A sermon preached at the Baptist Tabernacle of Los Angeles
Lord's Day Evening, December 23, 2007

“And they came with haste, and found Mary, and Joseph, and the babe lying in a manger. And when they had seen it, they made known abroad the saying which was told them concerning this child” (Luke 2:16-17).

I said in the sermon this morning that these shepherds were poor. They had nothing to bring to Jesus. They heard God’s message from the angel and they simply came to see Jesus. There is a certain blessing to being poor that most young people don’t know about today.

When I was a little boy we were very poor. I remember Christmas time in Phoenix, Arizona, in 1949. We couldn’t even afford a tree. We took some branches from a Tamarack tree, bound them together with string and put some old ornaments we had on it. Mother put a few presents for me under the tree. But I had nothing for her. That worried me, and I prayed for God to give me a present for my mother. But nothing happened.

That afternoon Mother took my friend and me downtown, to Goldwater’s Department Store. Back then we didn’t have big malls and shopping centers like you have now. That department store was the biggest place I ever saw. It was chock full of toys and presents, the air filled with Christmas music. But we had no money. We just went in to look at all the beautiful things. Mother went somewhere else in the store, and my friend and I were left alone.
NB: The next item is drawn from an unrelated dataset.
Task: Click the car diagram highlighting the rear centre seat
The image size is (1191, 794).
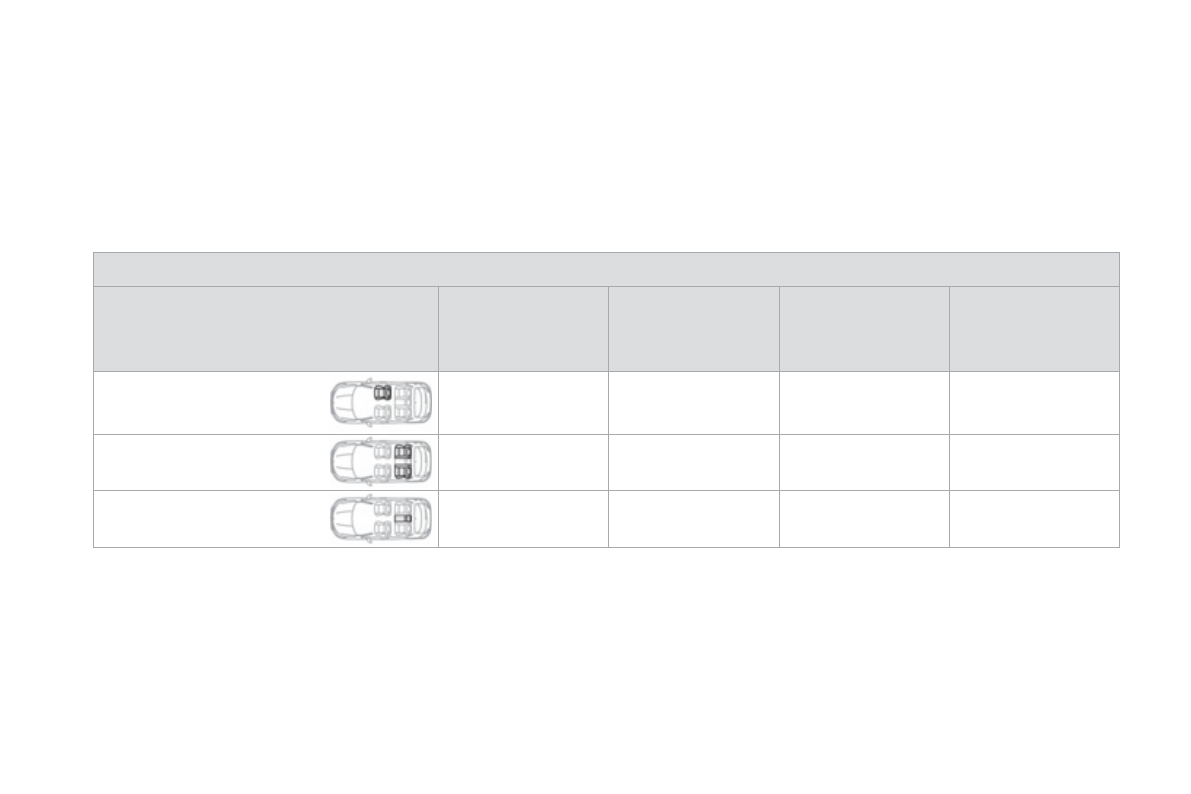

I said, “Maybe if we look around on the floor we can find some money that somebody dropped, and buy her a present.” He went one way, and I went the other, looking for money someone might have dropped. In just a few minutes he came running back to me, and showed me a dollar bill he said he found on the floor! You must understand that a dollar was a lot of money back in 1949, like twenty dollars or more today.

We took that money and went to the counter. There was a bottle of perfume that sold for exactly one dollar. But the lady at the counter told us we needed a few cents extra for the tax. I said sadly, “We wanted to buy it for Christmas for my mother.” The lady looked at me and took the dollar. She said, “That’s O.K., boys, I’ll pay the tax.” She put the perfume in the sack and gave it to us. My friend hid it in his coat. When we got home we sneaked and got some brown paper and wrapped it up with a piece of ribbon, and wrote on the package, “For Cecelia. Merry Christmas!” Cecelia was my mother's name. We put it back behind our presents under that makeshift Christmas tree. I can still remember how surprised Mother was on Christmas morning when she opened up the present God gave in answer to a child’s prayer.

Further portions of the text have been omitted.